Apart from those main pieces of gear, I bring the following on every swimsuit shoot: Sunbounce Wardrobe Changing Tunnel, X-Rite ColorChecker Passport Photo, Hoodman 2 Stage Lens Cleanse Natural Cleaning Kit (may be the best way for a photographer to spend $1), Black Rapid RS2 Sport Slim Shoulder Sling Strap, thick tooth hair comb, extra NP-450 batteries from Sony, and the UE BOOM 2 Phantom Wireless Mobile Bluetooth Speaker. A cheap, but highly useful item I also always bring to a swimsuit shoot is a set of 2” x 2” protective plastic sleeves with printed visual references inside. I started printing out visual references and placing them into these plastic sleeves about a year ago. Prior to that, I used to attempt memorize the poses for the entire shoot. I believed at the time part of my job as a photographer was to somehow organically come up with attractive poses in situ. More power to anyone that can do that, but showing a model a quick visual reference is much easier. You can also keep the visual in a sequence that keeps you on track with schedule. It quickly proved to be much easier to show a model an image versus attempting to describe a pose with words or worse, attempting to show the model by posing my own body. It only took one embarrassing behind the scenes photo of this to make me aggressively pursue a better method. In practice, what having the visuals handy on set achieves is a strong and immediate initial pose from the model. The model’s own personality eventually takes over and the pose evolves, so you shouldn’t worry that you are sacrificing originality or creativity by using visual references. It might feel mechanical when you are cutting out little images and putting them into plastic sleeves the night before the shoot, but I believe it will provide a feeling of professionalism and efficiency on set, and ultimately will help generate better results in your photography.

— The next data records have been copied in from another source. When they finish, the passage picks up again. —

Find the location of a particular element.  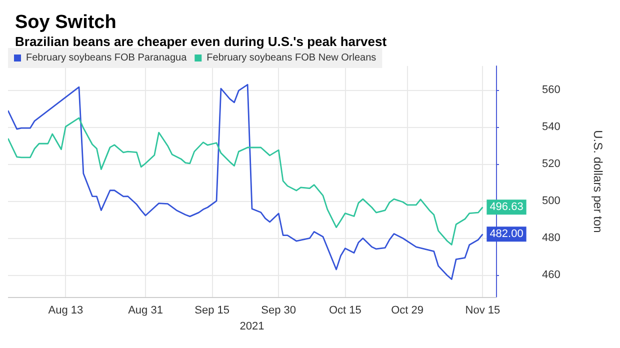

x-axis-title: 2021 is located at coordinates (252, 326).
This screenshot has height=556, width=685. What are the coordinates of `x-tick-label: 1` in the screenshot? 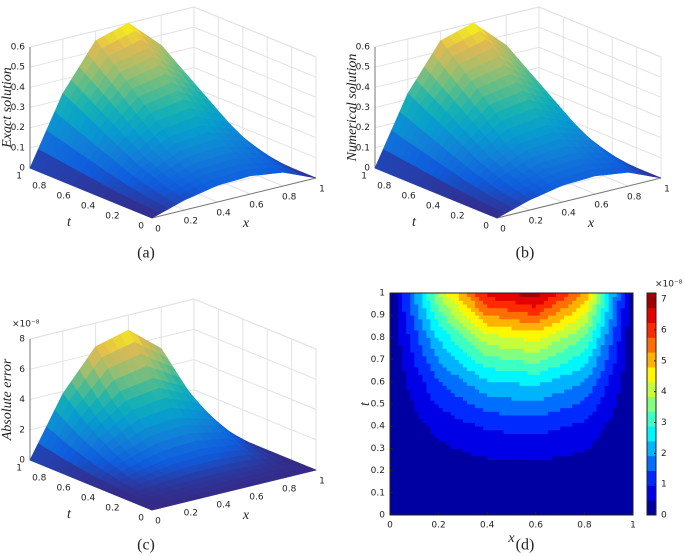 It's located at (667, 190).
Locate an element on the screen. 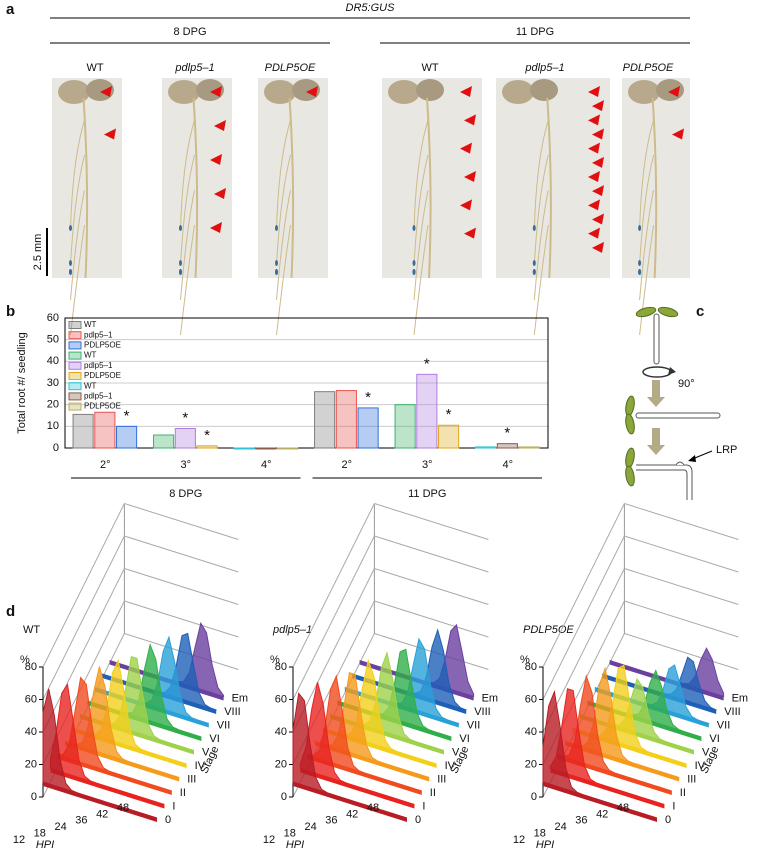 This screenshot has width=758, height=852. stage-label: II is located at coordinates (683, 793).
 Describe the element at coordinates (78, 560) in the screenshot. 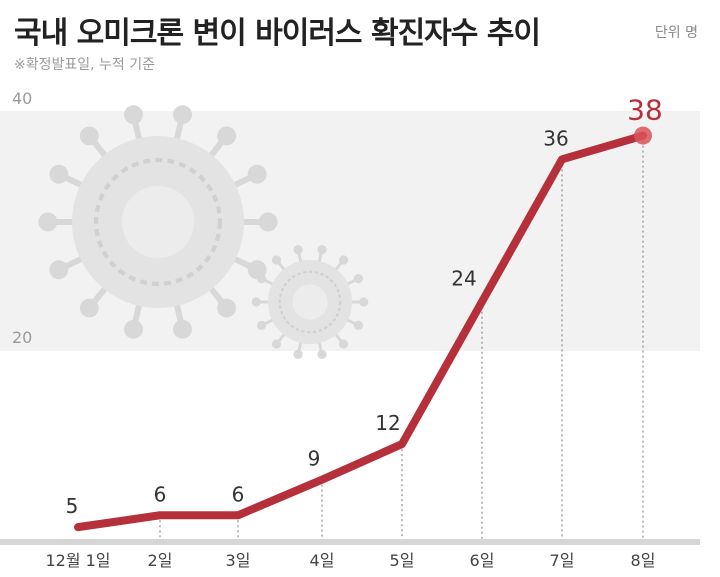

I see `x-tick-label: 12월 1일` at that location.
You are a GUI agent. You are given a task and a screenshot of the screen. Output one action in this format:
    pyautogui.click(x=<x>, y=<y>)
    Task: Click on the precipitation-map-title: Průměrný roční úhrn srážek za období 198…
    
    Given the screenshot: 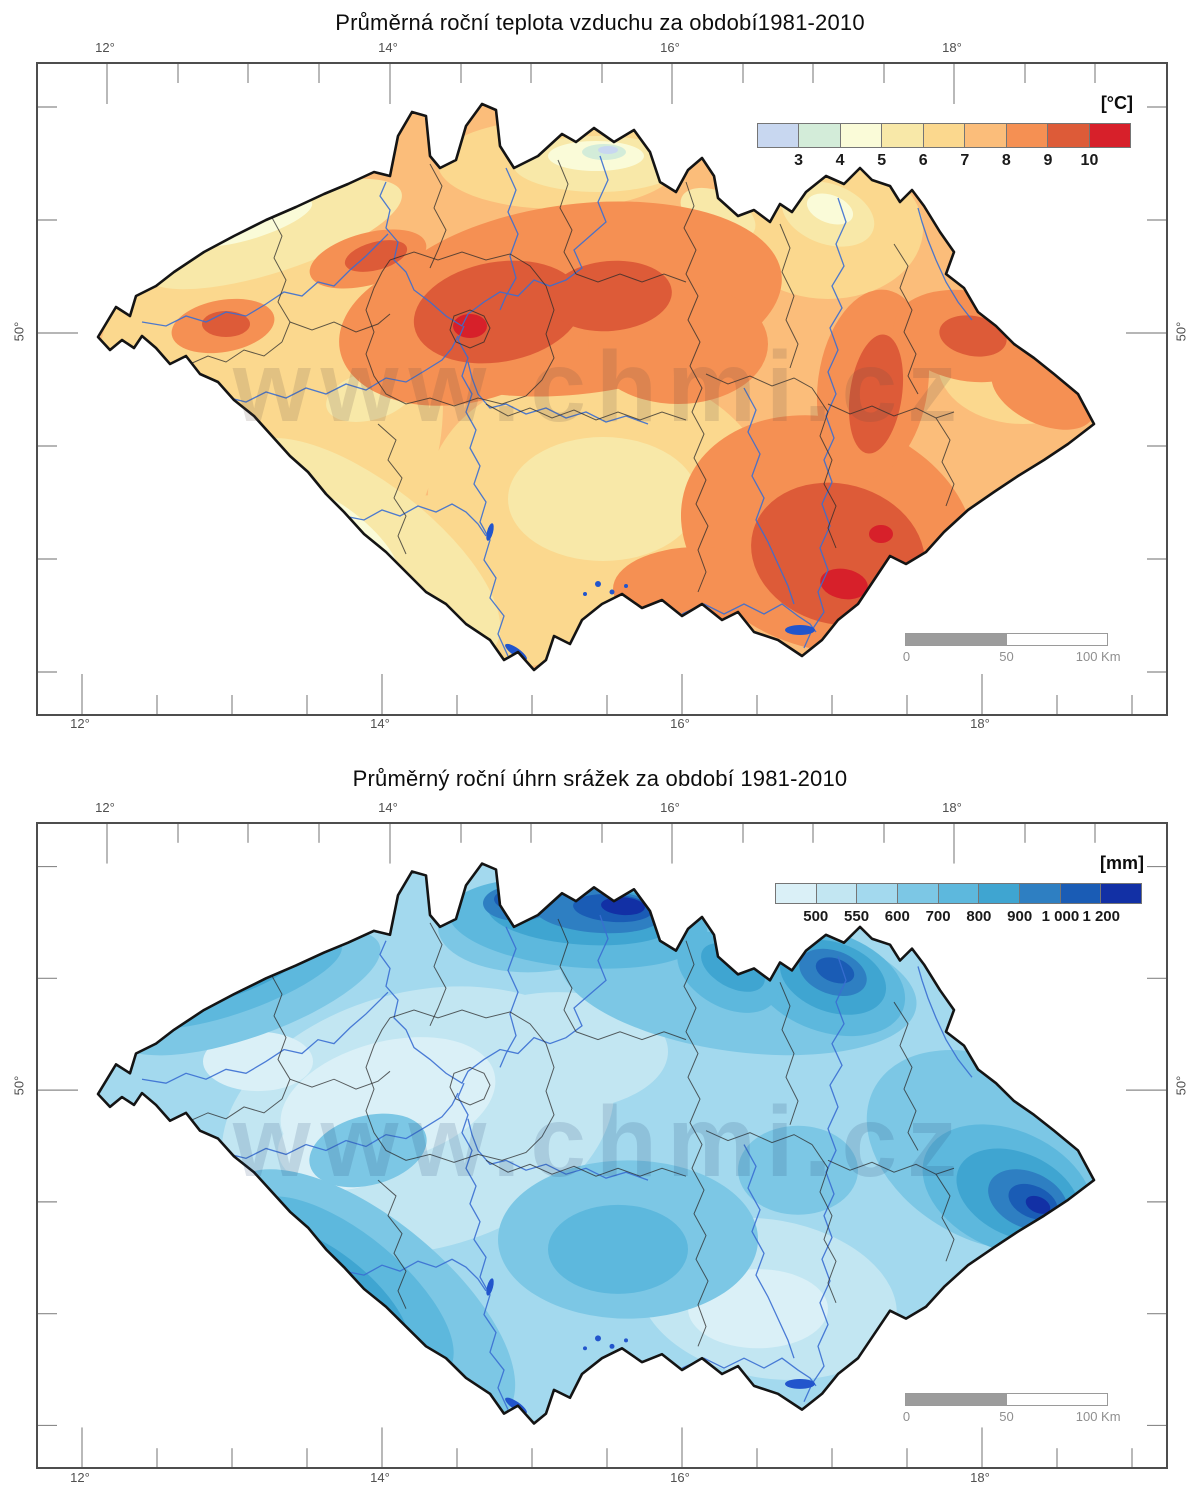 What is the action you would take?
    pyautogui.click(x=600, y=778)
    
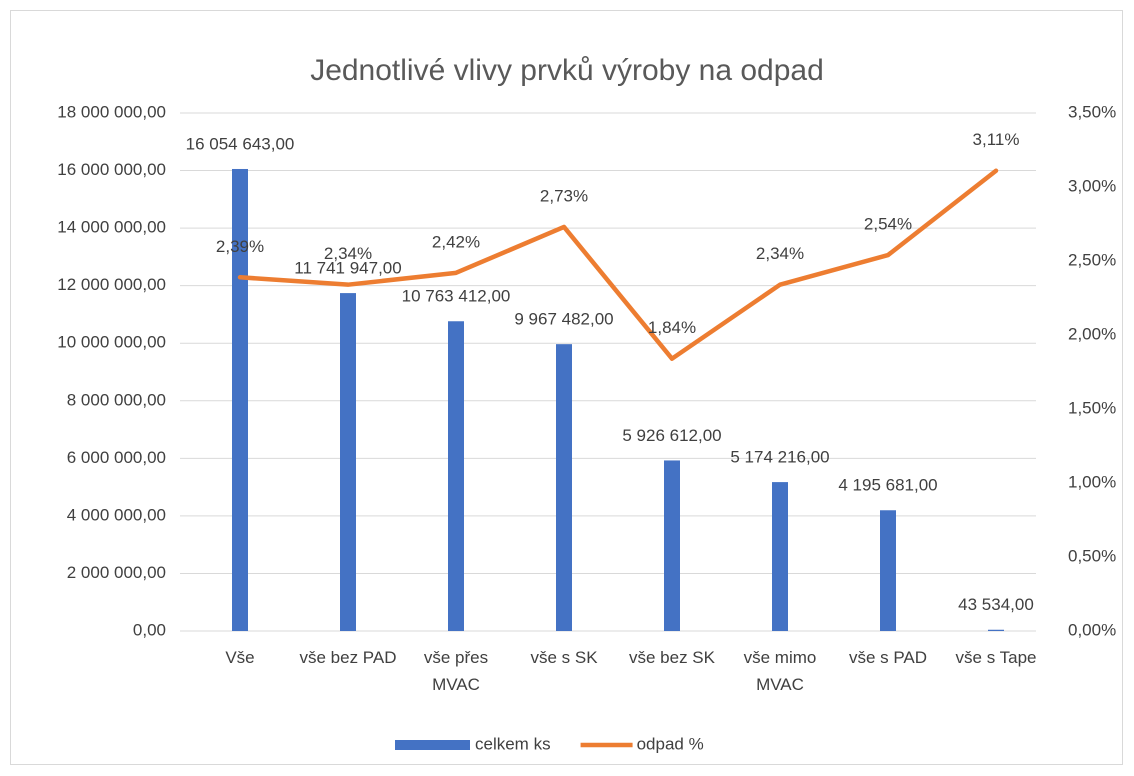 This screenshot has height=776, width=1134. I want to click on bar-value-label: 16 054 643,00, so click(240, 144).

All together, these essentials make for a relatively lightweight and easy to carry bag. Convenience and access is what I value most from my gear during a swimwear shoot. Having to fumble around and not having gear readily available is unpleasant. It also creates a flustered feeling. I think you’ll find the more you avoid flustered feelings during a swimwear shoot, the more comfortable you and the model will be. The best way to avoid fumbling around is two fold. First, pack only essentials. Even if it means sacrificing a look, pose or idea on that particular shoot. Minimalism will not only make things that you DO bring more accessible, it also gives you less to worry about. Secondly, use gear that has a history of being tried and true. It’s worth the extra research and investment to acquire gear that won’t let you down.